The Court acknowledged § 8772 is "unusual" because it designates assets, deems assets available, and further specifies this statute identifies a case named by the docket number.[58]

After addressing the relevant statutes and the language of § 8772, the Court discussed the jurisprudential history of the separation of powers doctrine to determine § 8772 does not violate separation of powers. The Court began by citing Marbury v. Madison, stating Article III of the Constitution establishes an independent Judiciary with the power of judicial review.[59] The Court also cited the holdings in Plaut: Congress cannot require the federal courts to act in a manner repugnant to the Constitution and that Congress may not "retroactively comman[d] the federal courts to reopen final judgments."[60]

The Court next addressed Bank of Markazi's primary argument.[61] Bank of Markazi argued based on the ruling in Klein, Congress violated separation of powers and stepped onto judicial turf when § 8772 "prescribe[d] rules of decisions to the Judicial department . . . in pending cases."[62] The Court analyzed Klein regarding Bank's Markazi's claim first by reviewing the facts of Klein, and concluded that the Congress in Klein violated the separation of powers because Congress "attempted to direct the result altering the legal standards governing the effect of the pardon ."[63] The Court additionally specified that "[m]ore recent decisions [such as Robertson], however, have made it clear that Klein does not inhibit Congress from amending the applicable law."[64]

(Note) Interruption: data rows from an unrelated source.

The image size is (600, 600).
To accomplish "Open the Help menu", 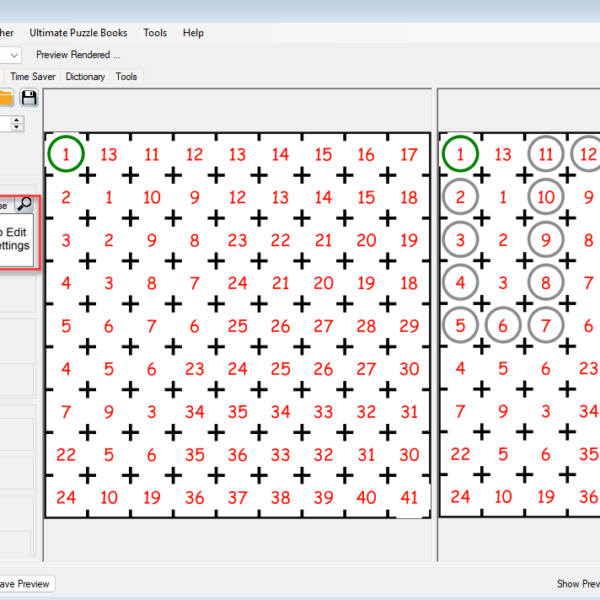I will pyautogui.click(x=193, y=33).
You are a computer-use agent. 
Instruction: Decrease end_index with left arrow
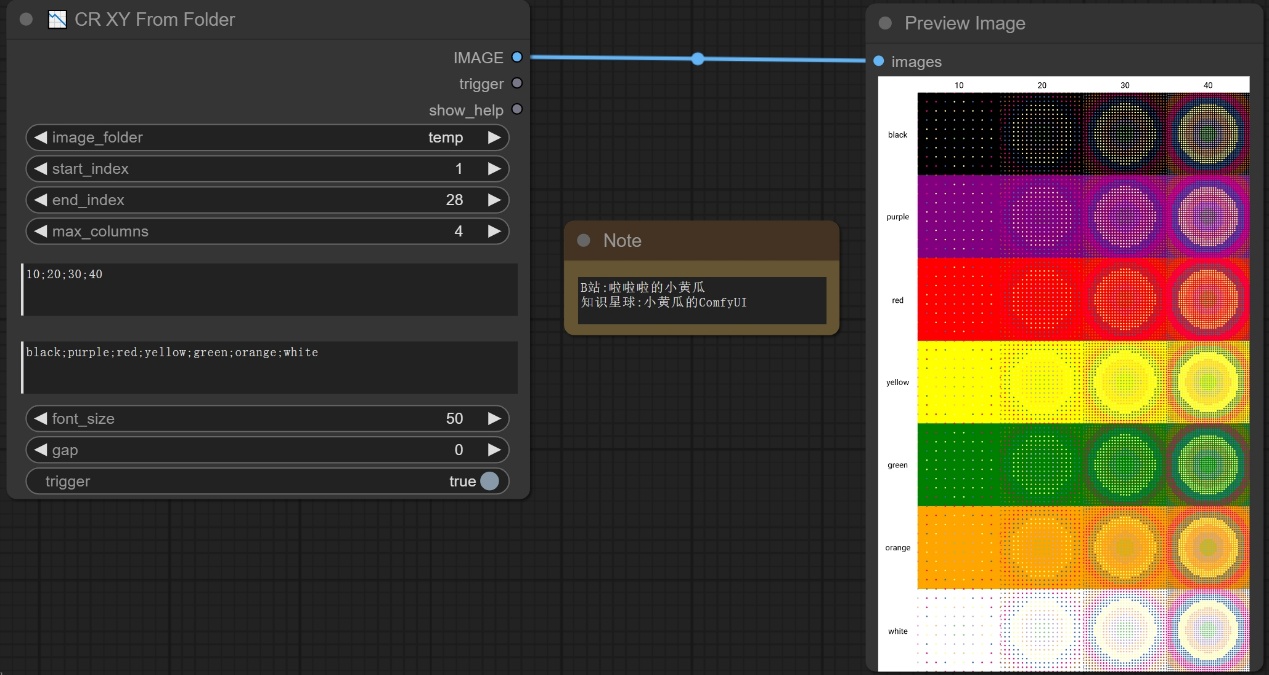[x=41, y=200]
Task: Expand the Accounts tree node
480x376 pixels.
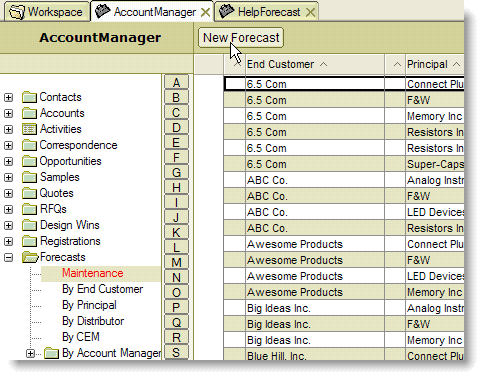Action: (x=9, y=113)
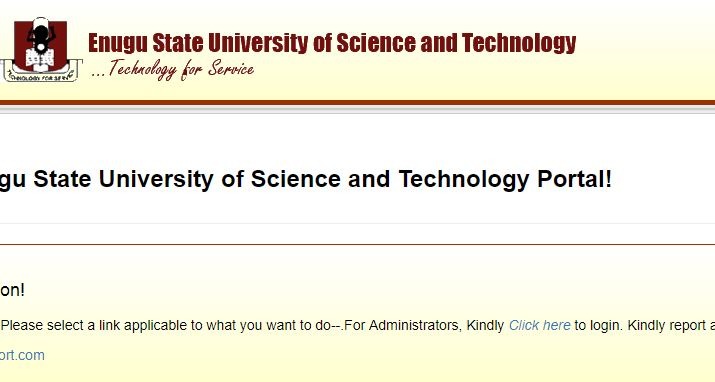Click the word 'Portal!' in the heading
This screenshot has height=382, width=715.
[574, 179]
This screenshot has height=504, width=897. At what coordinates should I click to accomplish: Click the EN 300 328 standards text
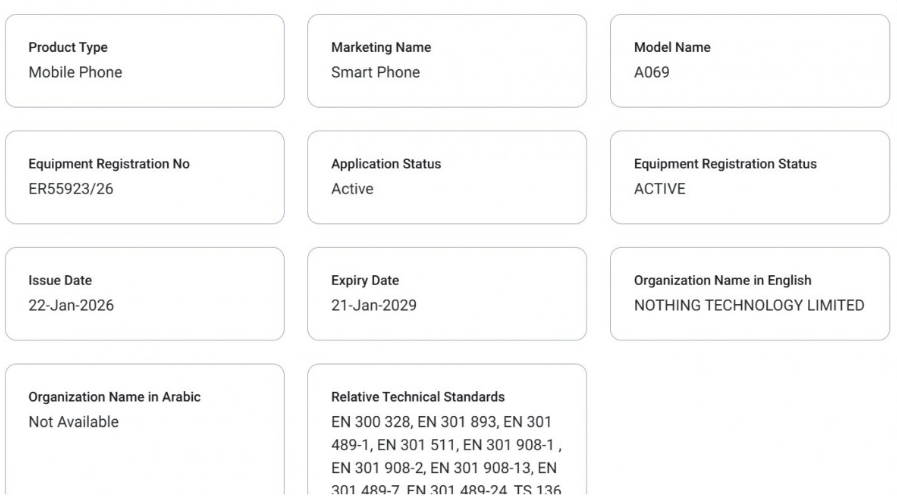(x=369, y=422)
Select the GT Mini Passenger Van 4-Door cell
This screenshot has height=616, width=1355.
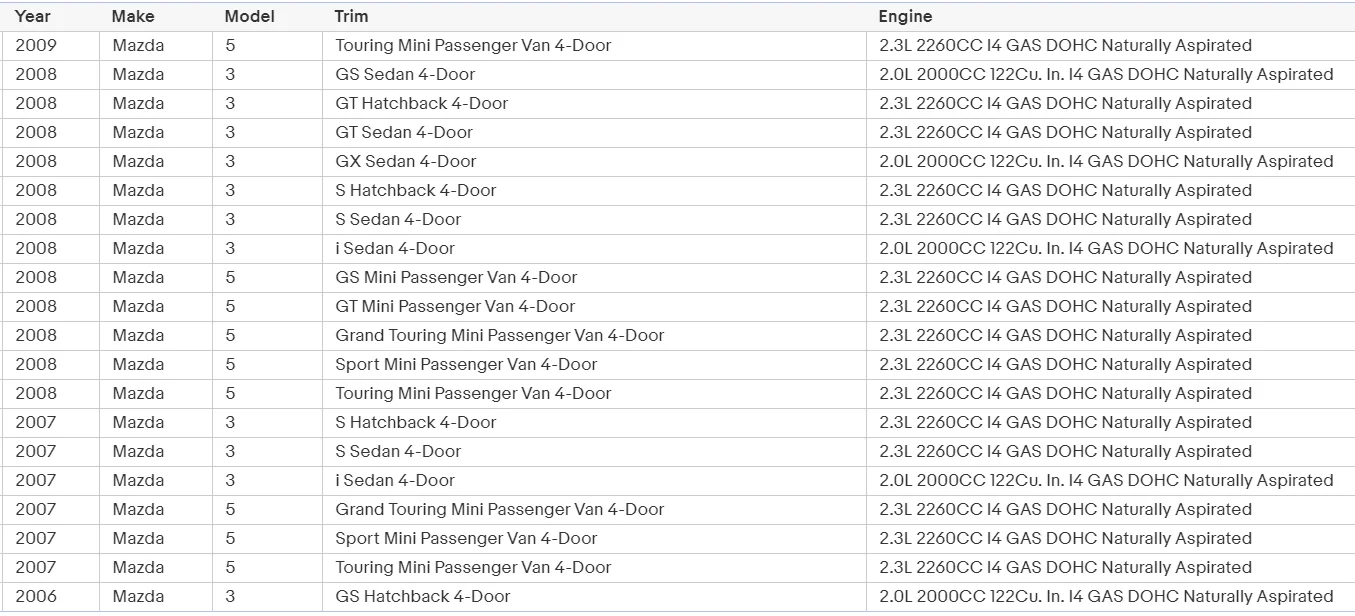(455, 306)
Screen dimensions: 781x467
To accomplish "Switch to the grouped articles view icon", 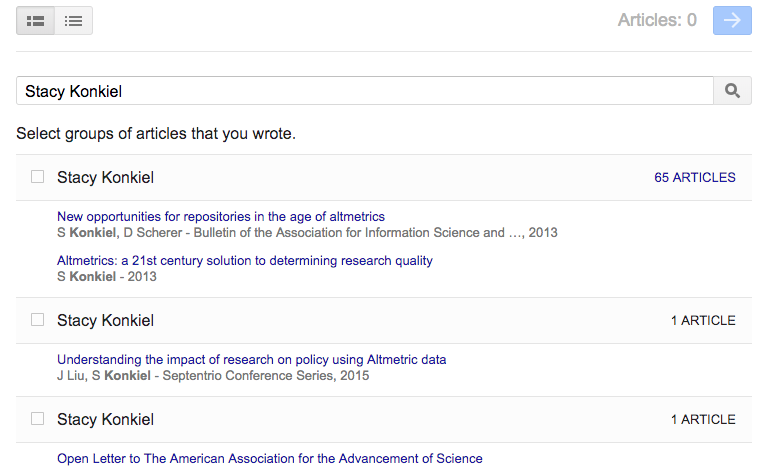I will [35, 21].
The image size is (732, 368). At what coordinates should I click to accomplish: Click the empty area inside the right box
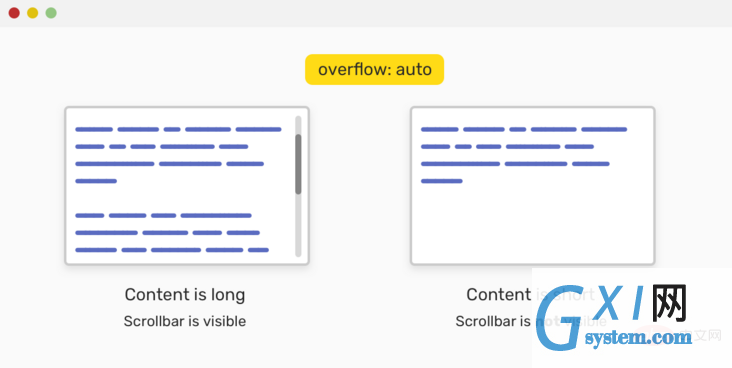coord(533,224)
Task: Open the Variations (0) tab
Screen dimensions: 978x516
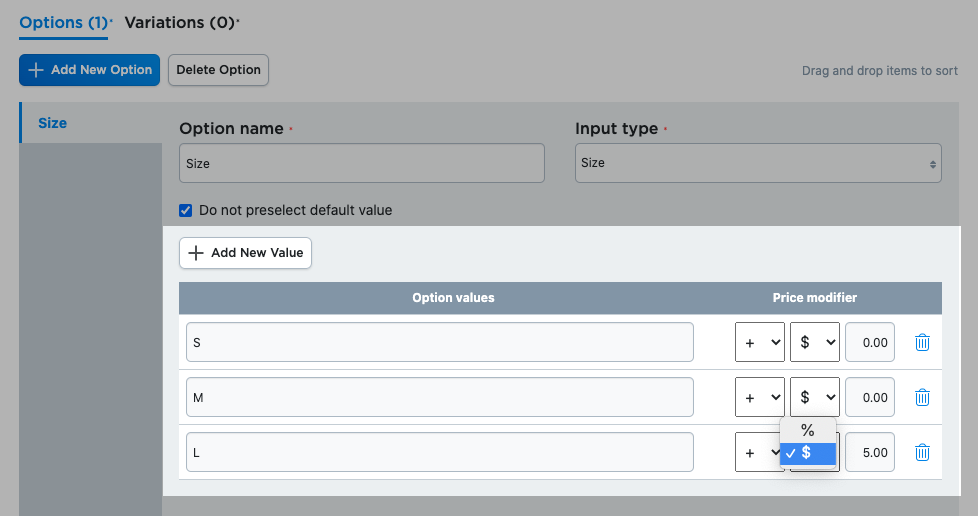Action: click(x=181, y=22)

Furthermore, the Court determined that the language of Klein cannot be taken at "face value" because Congress often has the power to make retroactive statutes, and constitutional restrictions regarding retroactive legislation are of "limited scope."[65] The Court listed the sections of the Constitution that expressly inhibit retroactive legislation.[66] The Court qualified, absent one of these specific violations, "Congress may indeed direct courts to apply newly enacted, outcomealtering legislation in pending civil cases."[67] 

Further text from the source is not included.